Would you print the data below exactly, leaving out every picture?
***** MATERIAL TO PROCESS *****
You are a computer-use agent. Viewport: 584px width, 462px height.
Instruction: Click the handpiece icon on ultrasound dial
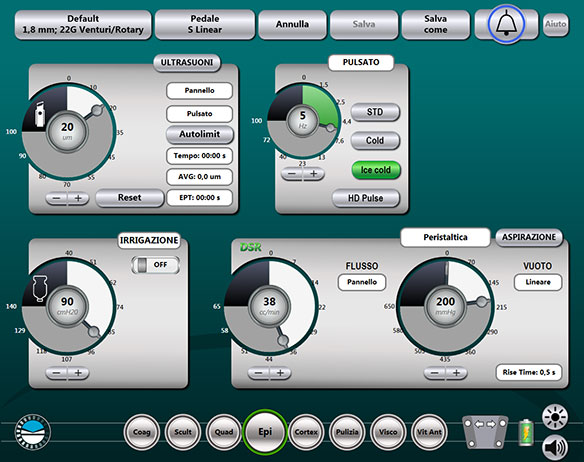pos(40,114)
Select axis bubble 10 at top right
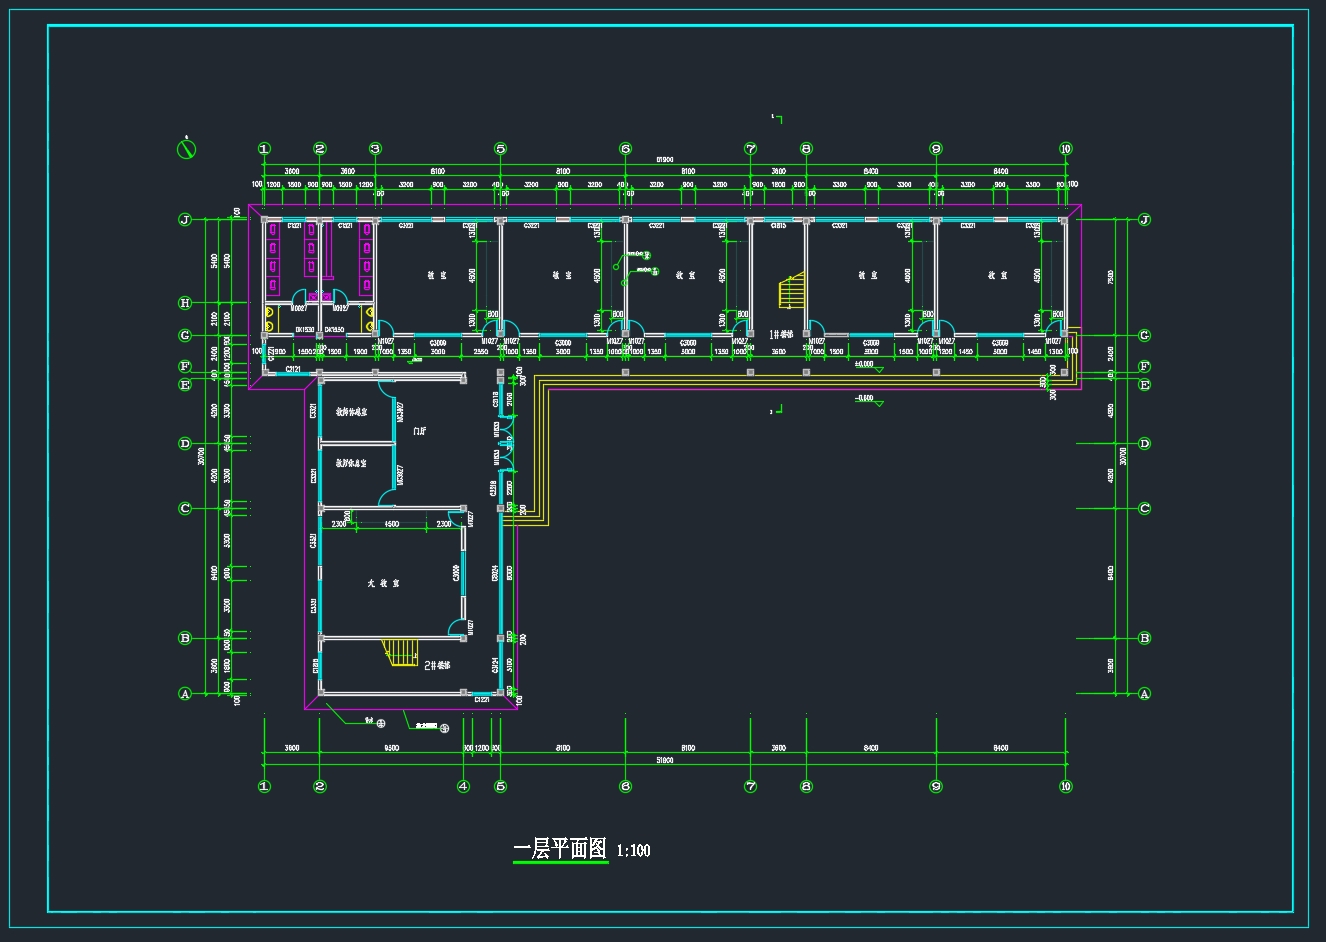The image size is (1326, 942). click(x=1065, y=149)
*****
[SOLUTION TO THE EXERCISE]
You are a computer-use agent. Viewport: 584px width, 462px height.
Instruction: Click the handpiece icon on ultrasound dial
pos(40,114)
Select axis bubble 10 at top right
The image size is (1326, 942). click(x=1065, y=149)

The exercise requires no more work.